Joshua Xu, Wayne Xun
Machine Learning (EECS 349) : Spring 2016
Professor Douglas Downey
Northwestern University



Introduction

Motivation

In this project, we apply machine learning techniques to predict the prices of goods in a video game’s virtual economy. This task is similar to the classic task of predicting stock prices on the stock market, yet also has the added novelty of being tied into the video game’s well defined dynamics, making this a very interesting task. For example, while stocks in the real marketplace exhibit chaotic and uncertain relationships with one another, video game market items have pre-programmed and well-documented interactions and relationships (e.g. metal ore → bar → weapons/armor). These relationships are seldom leveraged by people to run predictions on the virtual market. Choosing a virtual game-based economy gives us an opportunity to pioneer the entire machine learning process all the way from data acquisition and processing to feature and learner selection in a classically familiar yet unique space.
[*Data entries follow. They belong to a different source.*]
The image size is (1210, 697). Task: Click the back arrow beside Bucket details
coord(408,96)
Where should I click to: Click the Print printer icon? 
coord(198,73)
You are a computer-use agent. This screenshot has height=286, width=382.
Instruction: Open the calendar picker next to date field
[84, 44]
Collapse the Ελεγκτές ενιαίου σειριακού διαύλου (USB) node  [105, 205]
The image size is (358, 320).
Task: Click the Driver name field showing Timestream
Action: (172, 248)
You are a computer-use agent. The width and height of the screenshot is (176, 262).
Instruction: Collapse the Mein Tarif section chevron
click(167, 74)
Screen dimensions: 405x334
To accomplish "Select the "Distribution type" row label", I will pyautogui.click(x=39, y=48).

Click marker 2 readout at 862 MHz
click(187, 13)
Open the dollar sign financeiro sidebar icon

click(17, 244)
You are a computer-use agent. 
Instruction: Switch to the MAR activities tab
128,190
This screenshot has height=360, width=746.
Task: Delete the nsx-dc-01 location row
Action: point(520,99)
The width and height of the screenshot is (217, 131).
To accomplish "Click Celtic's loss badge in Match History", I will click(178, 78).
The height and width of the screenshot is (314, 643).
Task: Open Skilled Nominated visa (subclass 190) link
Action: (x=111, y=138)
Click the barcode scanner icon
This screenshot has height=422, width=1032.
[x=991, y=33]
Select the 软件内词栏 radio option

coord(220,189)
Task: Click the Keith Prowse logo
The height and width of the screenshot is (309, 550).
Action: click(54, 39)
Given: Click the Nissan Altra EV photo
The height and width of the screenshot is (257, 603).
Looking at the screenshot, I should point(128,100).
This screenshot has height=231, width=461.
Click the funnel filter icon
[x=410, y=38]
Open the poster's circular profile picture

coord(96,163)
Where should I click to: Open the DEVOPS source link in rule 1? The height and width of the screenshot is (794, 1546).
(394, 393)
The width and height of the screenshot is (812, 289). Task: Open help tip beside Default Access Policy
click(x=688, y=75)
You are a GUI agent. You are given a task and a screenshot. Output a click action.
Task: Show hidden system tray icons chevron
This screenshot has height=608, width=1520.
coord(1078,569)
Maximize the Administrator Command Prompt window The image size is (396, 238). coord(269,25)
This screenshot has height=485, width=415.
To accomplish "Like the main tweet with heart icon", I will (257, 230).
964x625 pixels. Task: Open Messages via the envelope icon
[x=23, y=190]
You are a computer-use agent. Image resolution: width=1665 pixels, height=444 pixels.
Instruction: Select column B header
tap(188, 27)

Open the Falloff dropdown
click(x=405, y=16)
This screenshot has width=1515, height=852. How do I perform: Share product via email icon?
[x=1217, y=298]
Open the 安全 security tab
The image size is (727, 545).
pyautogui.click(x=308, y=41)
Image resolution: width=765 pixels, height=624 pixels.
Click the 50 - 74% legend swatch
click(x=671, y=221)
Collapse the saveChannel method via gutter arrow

In our investigation, we focus on Runescape’s virtual economy due to the game’s centralization of the economy in a well documented virtual marketplace where data is aggregated and historical records can be accessed through provided APIs. When we initially set out, we had a specific metric for prediction validity in mind, but as machine learning projects tend to go, every step of the project proved to be a pathfinding process of its own. Ultimately, we settled on aiming to predict items’ day to day % change.


Methodology

Data

The Runescape API provides price and category data, but does not provide any other attributes such as other pricing or trading metrics. Using their provided API, we first scraped this and arrived at a daily updated times series list of prices for all 4106 tradeable virtual items over the course of 205 days, each with a category attribute attached.

Feature Set - Initial (Traditional)

Initially, we constructed a feature set using Node.js and Ruby scripts to mimic what stock sites offer in classical applications of stock market prediction. This traditional approach set contains summary variables for each data point as follows:

  • current price

  • yesterday’s price

  • price 1 week ago

  • price 30 days ago

  • average price over past 30 days

  • minimum price over past 30 days

  • and minimum price over past 30 days

  • Applying various regression learners in Weka on this set, we tried to predict the price of any given item 1 day into the future. However, here we found that although the virtual market displays interesting trends, majority of the items are very static with very little day to day change. Even when using learners in Weka with relatively less insight such as 1 nearest neighbor, we achieved > 0.99 R on the market predictions. This is a high accuracy but is far from insightful, since predicting no change yielded similar accuracy, so we adjusted our approach following this discovery.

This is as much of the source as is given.